[Collected data]
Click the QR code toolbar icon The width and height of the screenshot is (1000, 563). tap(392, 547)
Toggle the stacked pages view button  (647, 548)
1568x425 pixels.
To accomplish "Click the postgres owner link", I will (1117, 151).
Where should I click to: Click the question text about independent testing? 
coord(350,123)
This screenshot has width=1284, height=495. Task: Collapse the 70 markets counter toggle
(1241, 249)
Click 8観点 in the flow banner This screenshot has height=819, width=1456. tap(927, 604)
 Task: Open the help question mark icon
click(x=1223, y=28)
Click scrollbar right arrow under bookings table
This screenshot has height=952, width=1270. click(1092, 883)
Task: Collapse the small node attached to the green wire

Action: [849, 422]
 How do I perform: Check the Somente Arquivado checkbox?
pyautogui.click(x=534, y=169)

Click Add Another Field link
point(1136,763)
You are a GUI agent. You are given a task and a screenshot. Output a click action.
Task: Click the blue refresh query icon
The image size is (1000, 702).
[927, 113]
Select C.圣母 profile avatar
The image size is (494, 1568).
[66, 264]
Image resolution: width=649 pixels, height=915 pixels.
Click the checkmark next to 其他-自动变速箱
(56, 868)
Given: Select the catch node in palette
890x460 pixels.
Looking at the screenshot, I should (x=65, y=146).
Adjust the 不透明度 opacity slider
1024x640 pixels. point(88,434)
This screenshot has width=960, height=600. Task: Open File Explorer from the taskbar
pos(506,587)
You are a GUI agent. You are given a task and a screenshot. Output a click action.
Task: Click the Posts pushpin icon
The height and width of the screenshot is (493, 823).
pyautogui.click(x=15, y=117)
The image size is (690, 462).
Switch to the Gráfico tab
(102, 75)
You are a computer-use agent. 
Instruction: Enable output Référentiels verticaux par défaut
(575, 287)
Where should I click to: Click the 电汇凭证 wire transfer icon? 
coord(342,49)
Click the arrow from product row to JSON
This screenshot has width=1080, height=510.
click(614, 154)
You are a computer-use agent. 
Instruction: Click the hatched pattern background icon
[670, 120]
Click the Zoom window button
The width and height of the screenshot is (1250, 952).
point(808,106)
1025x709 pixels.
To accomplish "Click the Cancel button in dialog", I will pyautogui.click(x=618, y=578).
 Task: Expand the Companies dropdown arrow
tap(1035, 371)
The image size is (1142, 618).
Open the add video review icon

Task details – Transcribe the lines from the first line of the records through the line that contains "Given: Select the catch node in palette", both included, and add nothing else.

Worked solution –
Click the QR code toolbar icon The width and height of the screenshot is (1000, 563). tap(392, 547)
Toggle the stacked pages view button  (647, 548)
1568x425 pixels.
To accomplish "Click the postgres owner link", I will (1117, 151).
Where should I click to: Click the question text about independent testing? 
coord(350,123)
This screenshot has width=1284, height=495. Task: Collapse the 70 markets counter toggle
(1241, 249)
Click 8観点 in the flow banner This screenshot has height=819, width=1456. tap(927, 604)
 Task: Open the help question mark icon
click(x=1223, y=28)
Click scrollbar right arrow under bookings table
This screenshot has height=952, width=1270. click(1092, 883)
Task: Collapse the small node attached to the green wire

Action: [849, 422]
 How do I perform: Check the Somente Arquivado checkbox?
pyautogui.click(x=534, y=169)

Click Add Another Field link
point(1136,763)
You are a GUI agent. You are given a task and a screenshot. Output a click action.
Task: Click the blue refresh query icon
The image size is (1000, 702).
[927, 113]
Select C.圣母 profile avatar
The image size is (494, 1568).
[66, 264]
Image resolution: width=649 pixels, height=915 pixels.
Click the checkmark next to 其他-自动变速箱
(56, 868)
Given: Select the catch node in palette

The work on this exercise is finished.